# [ПРИВЕДЁННЫЙ ФРАГМЕНТ]
##########

Кровати мы не выбирали: места были заранее определены. Особенно не повезло тому, кого помещали около форточки. Оттуда постоянно дуло, но жаловаться было бесполезно. Койко-место все равно надо заполнить — если не ты, то кто?

Кровати разделялись тумбочками. Каждый вечер перед сном мы тайно передвигали кровати, чтобы получить больше пространства для себя. На шестерых причитался только один комод с тремя ящиками. Каждый ящик мы делили на двоих, приклеивая на свою половину бирку с фамилией.

Маркировали и одежду, чтобы кто-то случайно не перепутал. Как-то в восьмом классе у одной девочки пропали казенные шорты. Ее мама подняла шум на весь родительский чат, моя мама ей очень сочувствовала и возмущалась нравами подростков, и только я недоумевала, каким образом за один день мне удалось похудеть на два размера. Вскоре это недоразумение объяснилось: чужие шорты случайно примерила я. Тем не менее, мы остались с этой девочкой злейшими врагами на всю кадетскую жизнь. Она даже перешла в другой класс. Но это ничего — «незаменимых у нас нет». Как только одна из девочек уходила, руководство тут же звонило тем, кто не поступил, и уже на следующий день комод заполнялся вещами новенькой.

В нашем классе училось шестеро девочек. 

Первая — отлично пела, была звездой на всех смотрах самодеятельности, пару раз порывалась уйти, но ей не разрешила мама.

Вторая — умница и отличница, может быть, умнее всех в корпусе.

##########

# [ИСХОДНЫЕ ДАННЫЕ]

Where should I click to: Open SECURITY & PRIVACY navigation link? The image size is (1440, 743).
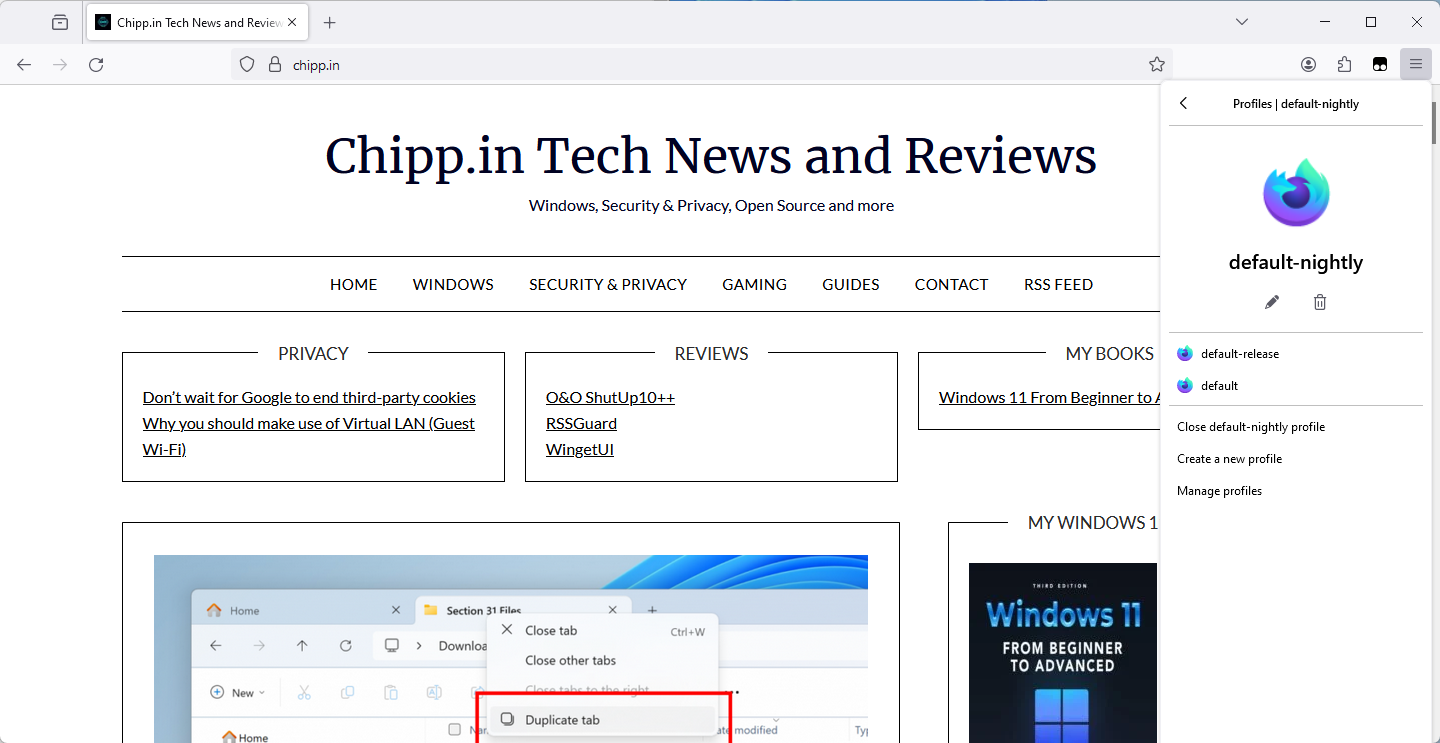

##########

# [ТЕКСТ ЗАДАНИЯ]
Воспроизведите целиком и без изменений фрагмент о быте девочек в кадетском корпусе. Эти данные для работы не нужны.

# [ВЫПОЛНЕННОЕ ЗАДАНИЕ]
Кровати мы не выбирали: места были заранее определены. Особенно не повезло тому, кого помещали около форточки. Оттуда постоянно дуло, но жаловаться было бесполезно. Койко-место все равно надо заполнить — если не ты, то кто?

Кровати разделялись тумбочками. Каждый вечер перед сном мы тайно передвигали кровати, чтобы получить больше пространства для себя. На шестерых причитался только один комод с тремя ящиками. Каждый ящик мы делили на двоих, приклеивая на свою половину бирку с фамилией.

Маркировали и одежду, чтобы кто-то случайно не перепутал. Как-то в восьмом классе у одной девочки пропали казенные шорты. Ее мама подняла шум на весь родительский чат, моя мама ей очень сочувствовала и возмущалась нравами подростков, и только я недоумевала, каким образом за один день мне удалось похудеть на два размера. Вскоре это недоразумение объяснилось: чужие шорты случайно примерила я. Тем не менее, мы остались с этой девочкой злейшими врагами на всю кадетскую жизнь. Она даже перешла в другой класс. Но это ничего — «незаменимых у нас нет». Как только одна из девочек уходила, руководство тут же звонило тем, кто не поступил, и уже на следующий день комод заполнялся вещами новенькой.

В нашем классе училось шестеро девочек. 

Первая — отлично пела, была звездой на всех смотрах самодеятельности, пару раз порывалась уйти, но ей не разрешила мама.

Вторая — умница и отличница, может быть, умнее всех в корпусе.